Write out word for word the portion of the protest report that begins with the words containing "NSW Parliament is" and ends with "by NSW Police.".

PASSAGE FOR REVIEW:
——————————

A protest to mark Transgender Remembrance Day and oppose a transphobic bill by One Nation MLC Mark Latham was organised by Community Action for Rainbow Rights (CARR) on November 28. Despite the searing heat, about 250 people turned out.
Latham’s Education Legislation Amendment (Parental Rights) Bill 2020 aims to ban all references to trans and gender diverse identity in schools. It also bans counseling and support for queer students. According to the NSW Teacher’s Federation, if passed it would “put teachers at risk of losing their job when they support a trans or gender-diverse student in affirming their identity”.
NSW Parliament is currently conducting an inquiry into the bill. More than 83,000 people have signed an online petition opposing it.
Speakers at the rally included CARR spokesperson April Holcombe and NSW Greens MP Jenny Leong, both of whom called on Latham to drop the bill. The protesters marched from Oxford Street through the city to Hyde Park North, passing by a handful of Donald Trump supporters who were being defended by NSW Police.
Transgender Day of Remembrance began in 1999 in the United States after transgender woman Rita Hester was brutally stabbed multiple times in the chest in her apartment by an unknown assailant.
This year, 350 trans and gender-diverse people were murdered worldwide according to Trans Murder Monitoring. It noted that there has been an increase in murders since last year.

——————————

DATA SHOWN:
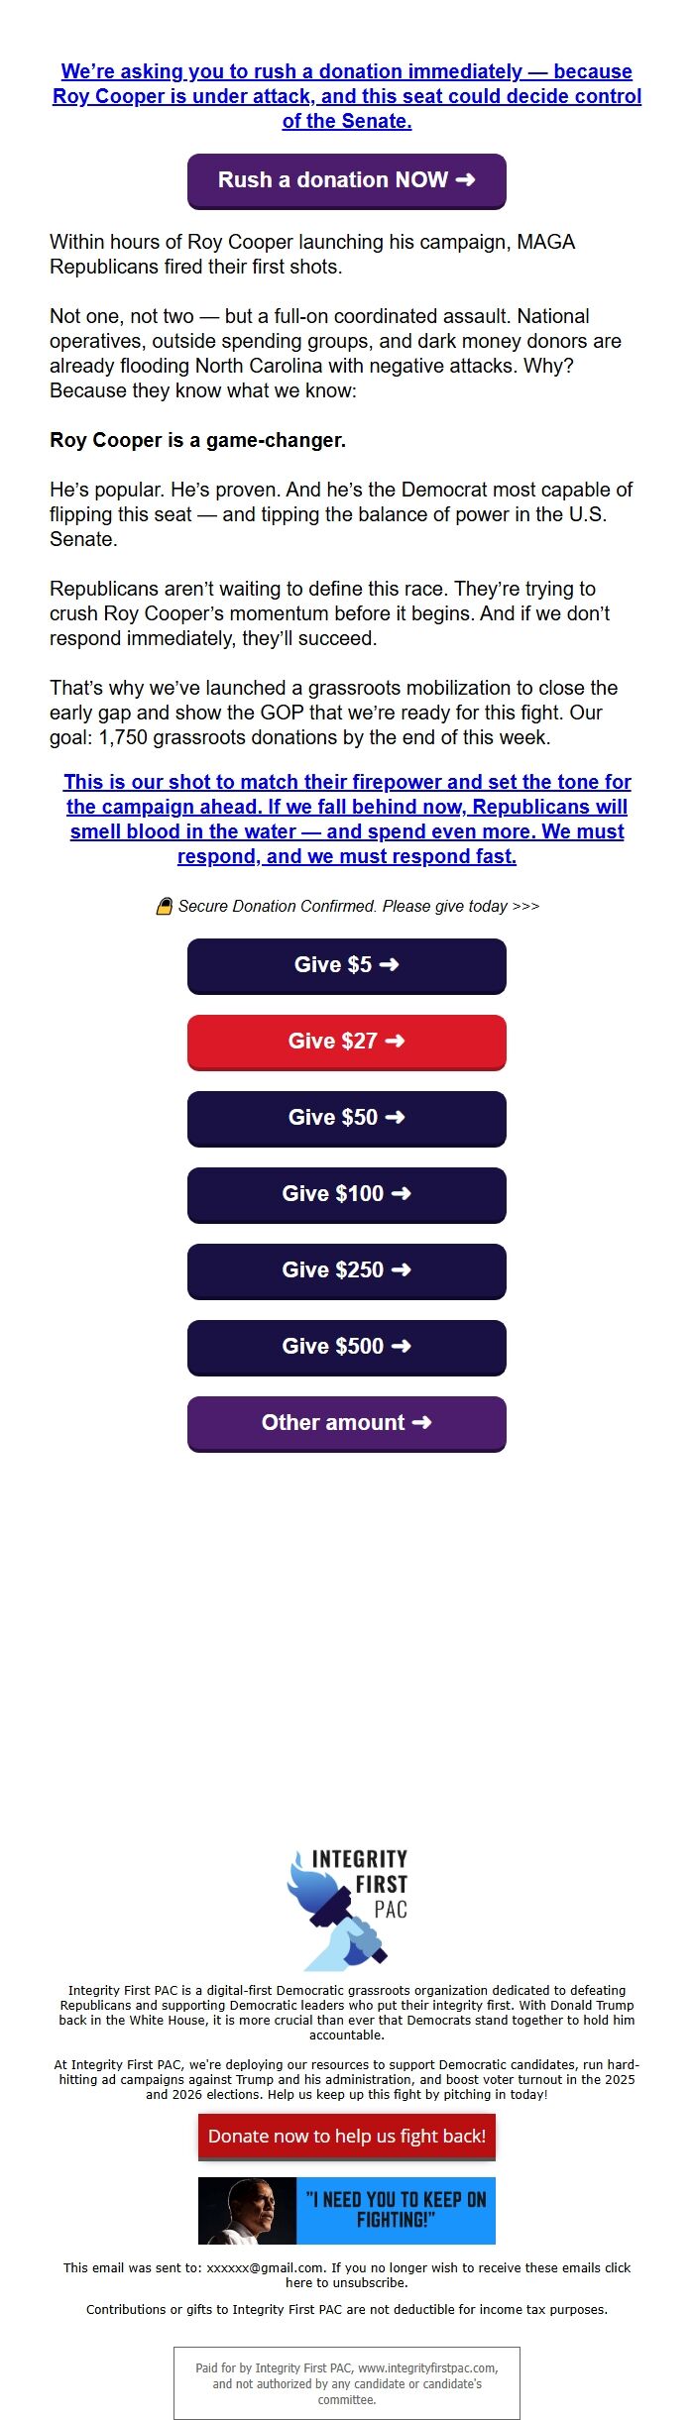
Task: Click the lock icon beside Secure Donation
Action: pos(164,907)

——————————

ANSWER TO THIS PROBLEM:
NSW Parliament is currently conducting an inquiry into the bill. More than 83,000 people have signed an online petition opposing it.
Speakers at the rally included CARR spokesperson April Holcombe and NSW Greens MP Jenny Leong, both of whom called on Latham to drop the bill. The protesters marched from Oxford Street through the city to Hyde Park North, passing by a handful of Donald Trump supporters who were being defended by NSW Police.